= Rose City Freeway =

The Rose City Freeway, also known as the Fremont Freeway, was a proposed freeway alignment through the Northeast sector of Portland, Oregon. The freeway's path would have begun at the I-5/I-405 interchange near the Fremont Bridge's east approach. From the elevated stack interchange, it would transition to grade, moving roughly northeast to Prescott Street. To establish a northern cross-town freeway belt, a second section of freeway was to follow NE Prescott Street east to I-205. Although functionally the same freeway, this section was going to be named the Prescott Freeway.

A successful freeway revolt surrounding the controversial St. Helens Freeway (I-505) and Mount Hood Freeway in the late 1970s impacted all Portland area freeway plans.

==Remnants==

The present north I-405/I-5 interchange is actually an incomplete full stack interchange. A short section of freeway was built past the interchange which transitioned to grade. Ramp stubs exist which would have connected both northbound and southbound I-5 to the eastbound Rose City Freeway. Also the NB I-5 to SB I-405 ramp was built with enough clearance to allow installation of the extra ramps needed to make a full connection to the planned freeway. All of this was built along with the Fremont Bridge, which opened in 1973.

The unfinished freeway structure now serves as the Kerby Avenue exit on the Fremont Bridge's lower deck. Although removing the structure was once considered, nearby Legacy Emanuel Hospital lobbied to connect it to the surface street grid in order to have emergency access from the Fremont Bridge.

[Data shown]:
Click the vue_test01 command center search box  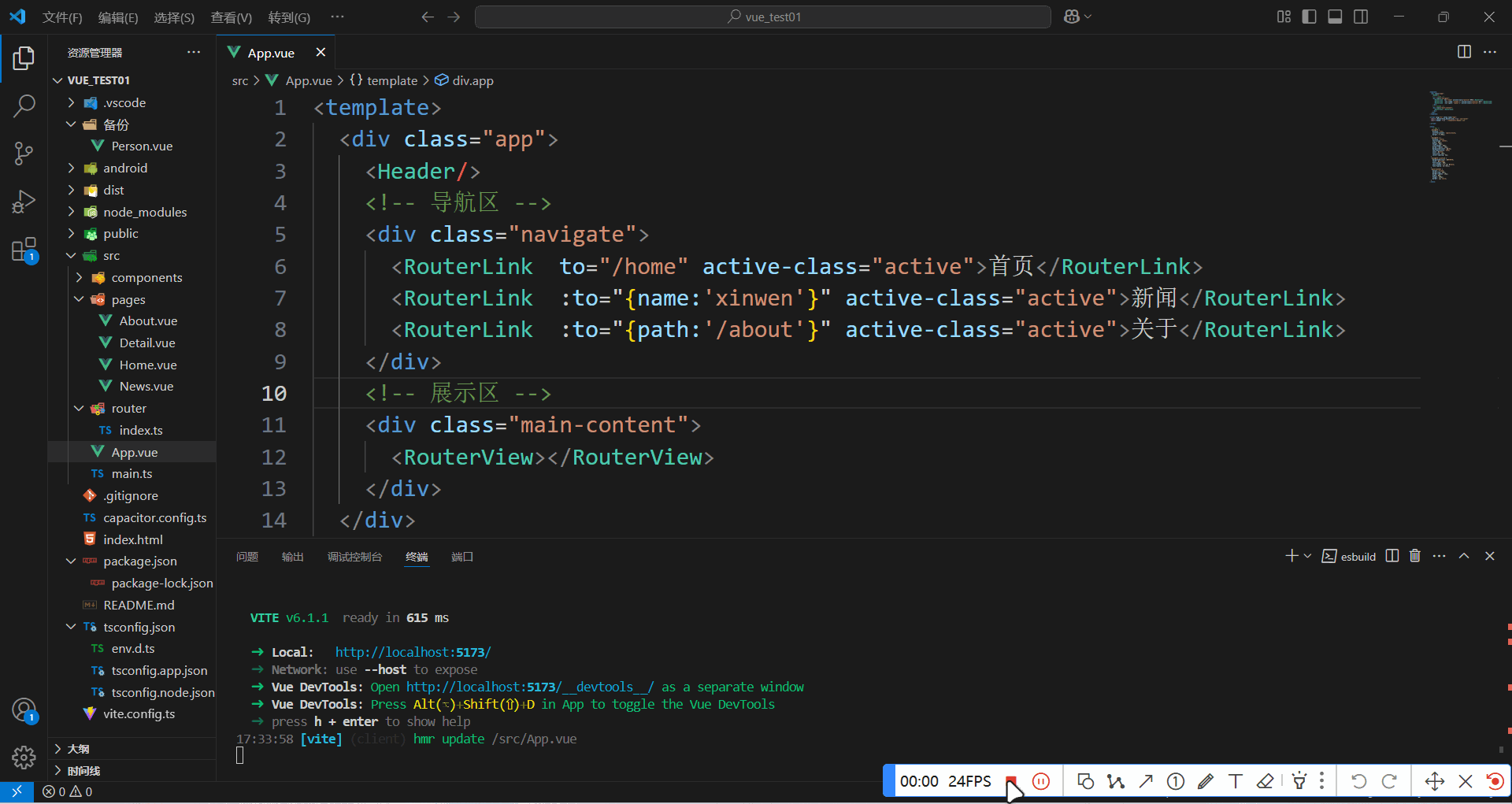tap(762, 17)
==
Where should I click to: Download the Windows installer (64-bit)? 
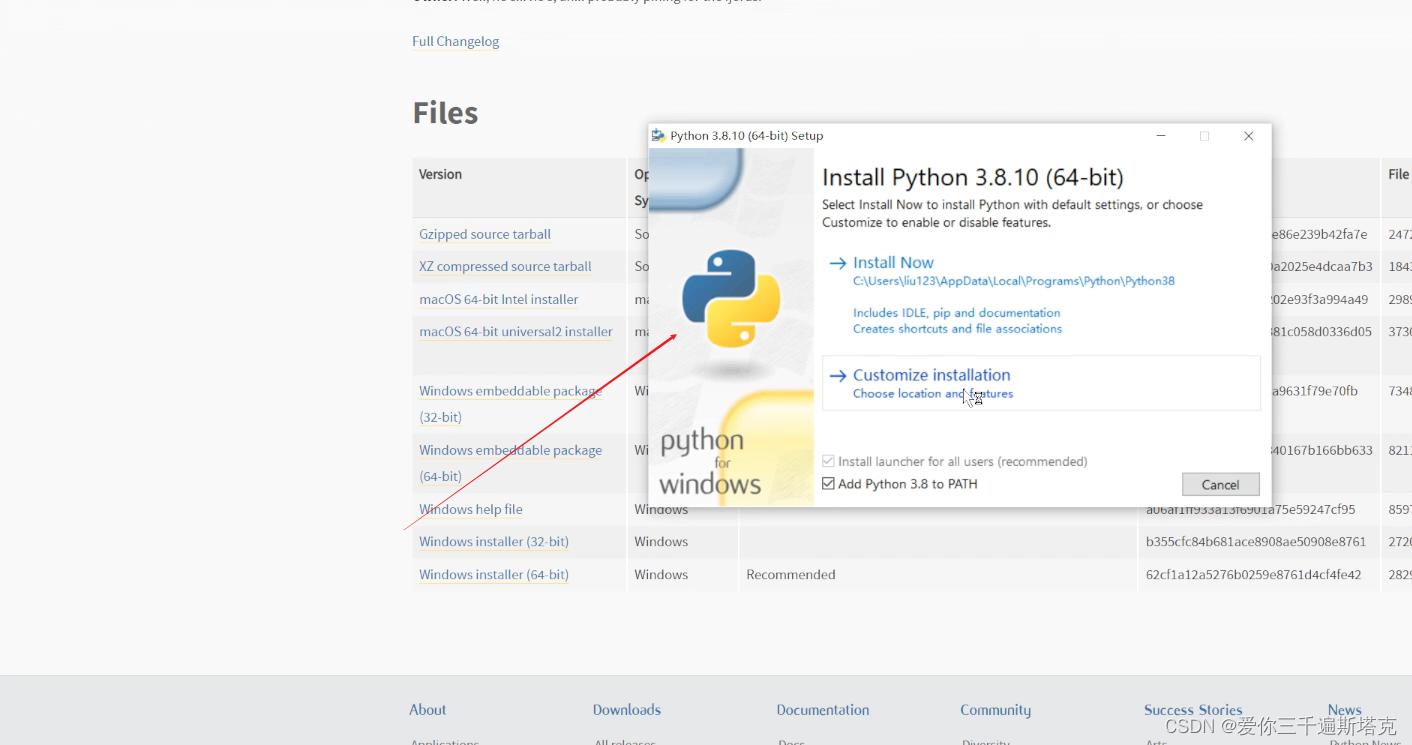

[Work to be completed]: For each statement, say whether it agrees with the Rose City Freeway text, answering yes or no and quoting the deciding words exactly: (a) The Fremont Bridge opened in 1973. (b) The Prescott Street section was planned to run west to I-405. (c) Legacy Emanuel Hospital lobbied to have the unfinished freeway structure removed. The rows are separate material with no connection to the text.

[Result below]:
(a) Yes: "which opened in 1973"
(b) No: "follow NE Prescott Street east to I-205"
(c) No: "lobbied to connect it to the surface street grid in order to have emergency access from the Fremont Bridge"